| Required work |
Count lines with "cell" below; give only the number.

| Information given |

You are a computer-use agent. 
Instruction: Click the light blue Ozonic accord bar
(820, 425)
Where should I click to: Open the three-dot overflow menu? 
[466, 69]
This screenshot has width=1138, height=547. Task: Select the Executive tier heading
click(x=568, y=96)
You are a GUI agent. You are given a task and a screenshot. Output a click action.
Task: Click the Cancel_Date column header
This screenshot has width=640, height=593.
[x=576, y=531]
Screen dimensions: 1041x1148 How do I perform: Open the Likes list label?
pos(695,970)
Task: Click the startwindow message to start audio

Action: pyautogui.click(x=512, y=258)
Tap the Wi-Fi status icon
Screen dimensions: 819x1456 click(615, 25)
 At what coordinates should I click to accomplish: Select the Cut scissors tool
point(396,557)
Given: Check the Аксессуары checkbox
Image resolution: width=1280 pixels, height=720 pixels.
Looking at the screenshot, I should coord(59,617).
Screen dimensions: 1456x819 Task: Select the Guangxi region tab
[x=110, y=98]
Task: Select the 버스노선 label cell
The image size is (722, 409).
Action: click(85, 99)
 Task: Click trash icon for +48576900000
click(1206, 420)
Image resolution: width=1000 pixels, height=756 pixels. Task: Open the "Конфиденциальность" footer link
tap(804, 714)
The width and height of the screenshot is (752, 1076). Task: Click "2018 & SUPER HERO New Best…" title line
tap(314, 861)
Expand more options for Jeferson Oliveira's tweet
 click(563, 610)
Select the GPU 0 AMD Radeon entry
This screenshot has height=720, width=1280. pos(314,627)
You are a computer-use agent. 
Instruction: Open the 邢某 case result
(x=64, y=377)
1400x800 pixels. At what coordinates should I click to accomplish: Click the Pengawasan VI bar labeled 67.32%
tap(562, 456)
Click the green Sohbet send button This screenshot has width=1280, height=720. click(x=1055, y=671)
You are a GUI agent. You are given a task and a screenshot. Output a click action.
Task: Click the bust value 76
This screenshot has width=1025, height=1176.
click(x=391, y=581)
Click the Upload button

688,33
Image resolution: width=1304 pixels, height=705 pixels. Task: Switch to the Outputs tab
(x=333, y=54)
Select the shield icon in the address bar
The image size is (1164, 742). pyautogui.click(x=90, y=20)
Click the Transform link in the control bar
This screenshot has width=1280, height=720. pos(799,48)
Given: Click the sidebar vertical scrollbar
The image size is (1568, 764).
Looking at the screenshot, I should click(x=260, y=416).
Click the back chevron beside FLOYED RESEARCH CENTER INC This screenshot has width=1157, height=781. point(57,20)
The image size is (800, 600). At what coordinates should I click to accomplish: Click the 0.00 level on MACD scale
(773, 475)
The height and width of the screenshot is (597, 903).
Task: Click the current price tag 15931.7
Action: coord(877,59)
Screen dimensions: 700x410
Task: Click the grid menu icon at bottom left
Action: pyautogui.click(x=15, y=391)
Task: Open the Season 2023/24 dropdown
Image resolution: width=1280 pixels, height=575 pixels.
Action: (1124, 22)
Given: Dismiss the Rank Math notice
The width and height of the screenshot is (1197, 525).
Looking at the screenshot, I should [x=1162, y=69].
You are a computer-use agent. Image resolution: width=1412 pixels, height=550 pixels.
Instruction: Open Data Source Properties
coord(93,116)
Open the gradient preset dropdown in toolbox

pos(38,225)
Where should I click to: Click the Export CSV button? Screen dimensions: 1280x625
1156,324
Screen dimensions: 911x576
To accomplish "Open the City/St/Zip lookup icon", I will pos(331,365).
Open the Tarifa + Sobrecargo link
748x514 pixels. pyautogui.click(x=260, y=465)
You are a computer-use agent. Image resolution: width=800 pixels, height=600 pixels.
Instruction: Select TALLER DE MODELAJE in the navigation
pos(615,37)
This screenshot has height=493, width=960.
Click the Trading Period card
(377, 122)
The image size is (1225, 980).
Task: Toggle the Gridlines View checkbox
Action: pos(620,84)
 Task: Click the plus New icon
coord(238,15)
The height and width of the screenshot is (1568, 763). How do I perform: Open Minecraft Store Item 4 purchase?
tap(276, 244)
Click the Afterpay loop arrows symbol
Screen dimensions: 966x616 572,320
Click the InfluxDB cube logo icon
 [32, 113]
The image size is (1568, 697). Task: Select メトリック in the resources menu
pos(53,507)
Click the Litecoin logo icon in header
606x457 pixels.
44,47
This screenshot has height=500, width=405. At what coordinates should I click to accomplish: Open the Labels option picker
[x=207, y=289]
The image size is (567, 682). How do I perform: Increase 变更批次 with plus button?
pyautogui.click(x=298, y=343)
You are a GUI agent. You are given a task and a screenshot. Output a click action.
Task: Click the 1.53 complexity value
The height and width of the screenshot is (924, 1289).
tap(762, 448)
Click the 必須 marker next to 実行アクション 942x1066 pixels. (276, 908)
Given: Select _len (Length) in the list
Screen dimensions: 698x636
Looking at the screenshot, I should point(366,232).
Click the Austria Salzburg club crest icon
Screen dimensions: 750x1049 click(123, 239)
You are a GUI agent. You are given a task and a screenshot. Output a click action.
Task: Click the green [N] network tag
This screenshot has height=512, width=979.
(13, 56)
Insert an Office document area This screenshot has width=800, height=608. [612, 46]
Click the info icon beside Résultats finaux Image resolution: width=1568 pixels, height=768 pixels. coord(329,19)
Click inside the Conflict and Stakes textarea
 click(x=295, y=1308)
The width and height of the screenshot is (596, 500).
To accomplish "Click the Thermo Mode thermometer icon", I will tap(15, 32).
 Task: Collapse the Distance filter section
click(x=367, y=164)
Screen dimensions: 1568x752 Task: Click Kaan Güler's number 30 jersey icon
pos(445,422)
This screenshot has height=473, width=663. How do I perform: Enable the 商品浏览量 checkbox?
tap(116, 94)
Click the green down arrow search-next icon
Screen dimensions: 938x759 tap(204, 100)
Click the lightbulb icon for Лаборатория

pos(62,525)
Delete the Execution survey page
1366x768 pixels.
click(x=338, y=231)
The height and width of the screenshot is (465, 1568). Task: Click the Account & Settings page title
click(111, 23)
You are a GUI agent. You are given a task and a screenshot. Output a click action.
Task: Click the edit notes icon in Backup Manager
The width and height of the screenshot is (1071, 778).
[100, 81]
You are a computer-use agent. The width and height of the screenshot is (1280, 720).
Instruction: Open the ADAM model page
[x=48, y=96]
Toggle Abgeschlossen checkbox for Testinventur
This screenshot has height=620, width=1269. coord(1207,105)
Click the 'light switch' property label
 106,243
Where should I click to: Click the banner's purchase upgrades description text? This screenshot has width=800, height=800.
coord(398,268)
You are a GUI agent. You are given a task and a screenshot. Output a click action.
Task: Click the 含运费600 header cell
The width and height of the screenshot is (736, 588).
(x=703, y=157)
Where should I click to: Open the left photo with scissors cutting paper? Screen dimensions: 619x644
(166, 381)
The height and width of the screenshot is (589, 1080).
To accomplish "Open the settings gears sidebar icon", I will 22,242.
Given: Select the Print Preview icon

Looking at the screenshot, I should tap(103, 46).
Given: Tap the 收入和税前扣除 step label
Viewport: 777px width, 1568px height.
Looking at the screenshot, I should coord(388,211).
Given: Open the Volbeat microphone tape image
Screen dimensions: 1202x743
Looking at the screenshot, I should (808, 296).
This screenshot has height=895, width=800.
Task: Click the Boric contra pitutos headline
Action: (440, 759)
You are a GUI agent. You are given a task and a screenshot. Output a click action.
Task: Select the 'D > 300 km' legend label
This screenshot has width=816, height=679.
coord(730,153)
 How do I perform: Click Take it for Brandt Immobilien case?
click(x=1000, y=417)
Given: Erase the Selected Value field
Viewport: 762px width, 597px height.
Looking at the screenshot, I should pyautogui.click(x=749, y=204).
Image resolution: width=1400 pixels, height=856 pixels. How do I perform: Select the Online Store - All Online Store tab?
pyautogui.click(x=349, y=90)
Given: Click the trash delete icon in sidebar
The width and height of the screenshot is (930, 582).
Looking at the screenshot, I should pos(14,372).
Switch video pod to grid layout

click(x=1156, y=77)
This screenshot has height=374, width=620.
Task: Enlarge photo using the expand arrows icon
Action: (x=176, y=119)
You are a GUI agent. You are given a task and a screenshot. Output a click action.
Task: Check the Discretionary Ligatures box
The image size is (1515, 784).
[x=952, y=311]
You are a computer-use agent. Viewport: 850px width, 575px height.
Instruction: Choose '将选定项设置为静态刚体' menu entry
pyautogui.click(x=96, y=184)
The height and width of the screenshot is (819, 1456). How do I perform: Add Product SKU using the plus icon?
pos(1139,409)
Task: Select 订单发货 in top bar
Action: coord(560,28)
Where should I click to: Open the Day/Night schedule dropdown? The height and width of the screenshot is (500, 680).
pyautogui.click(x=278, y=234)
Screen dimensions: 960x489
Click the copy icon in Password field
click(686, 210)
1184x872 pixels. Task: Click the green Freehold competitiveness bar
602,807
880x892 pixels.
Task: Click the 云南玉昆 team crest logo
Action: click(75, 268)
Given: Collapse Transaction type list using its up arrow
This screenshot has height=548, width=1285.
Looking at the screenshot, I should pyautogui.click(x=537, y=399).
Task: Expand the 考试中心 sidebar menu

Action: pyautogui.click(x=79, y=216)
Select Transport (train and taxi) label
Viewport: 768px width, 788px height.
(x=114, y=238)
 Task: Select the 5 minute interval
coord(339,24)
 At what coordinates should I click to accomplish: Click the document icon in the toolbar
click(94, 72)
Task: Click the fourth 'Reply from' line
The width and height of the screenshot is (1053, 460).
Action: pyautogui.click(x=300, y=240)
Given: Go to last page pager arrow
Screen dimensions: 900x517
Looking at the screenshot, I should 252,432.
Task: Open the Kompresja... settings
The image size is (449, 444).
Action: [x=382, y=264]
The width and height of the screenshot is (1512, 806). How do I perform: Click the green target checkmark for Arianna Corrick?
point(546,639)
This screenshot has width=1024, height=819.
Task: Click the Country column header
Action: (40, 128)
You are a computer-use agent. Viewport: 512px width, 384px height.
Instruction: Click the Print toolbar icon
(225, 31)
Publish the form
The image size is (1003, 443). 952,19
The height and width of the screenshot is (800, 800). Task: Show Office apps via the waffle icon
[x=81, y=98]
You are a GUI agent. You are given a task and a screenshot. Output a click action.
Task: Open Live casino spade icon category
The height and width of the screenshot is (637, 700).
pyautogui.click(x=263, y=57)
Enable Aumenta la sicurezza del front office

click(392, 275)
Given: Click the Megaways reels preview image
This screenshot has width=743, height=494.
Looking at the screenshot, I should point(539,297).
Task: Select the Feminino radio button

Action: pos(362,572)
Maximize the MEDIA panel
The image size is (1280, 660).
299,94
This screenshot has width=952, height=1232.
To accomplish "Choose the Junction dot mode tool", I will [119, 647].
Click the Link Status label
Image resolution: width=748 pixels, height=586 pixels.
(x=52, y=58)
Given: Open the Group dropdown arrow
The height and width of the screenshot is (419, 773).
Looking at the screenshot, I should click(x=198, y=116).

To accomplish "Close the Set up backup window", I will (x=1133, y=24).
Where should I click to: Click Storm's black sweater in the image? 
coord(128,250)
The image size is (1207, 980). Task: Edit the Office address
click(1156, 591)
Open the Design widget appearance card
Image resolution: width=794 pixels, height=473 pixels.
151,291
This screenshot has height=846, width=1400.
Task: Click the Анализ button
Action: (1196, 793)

| Reply to the task |
2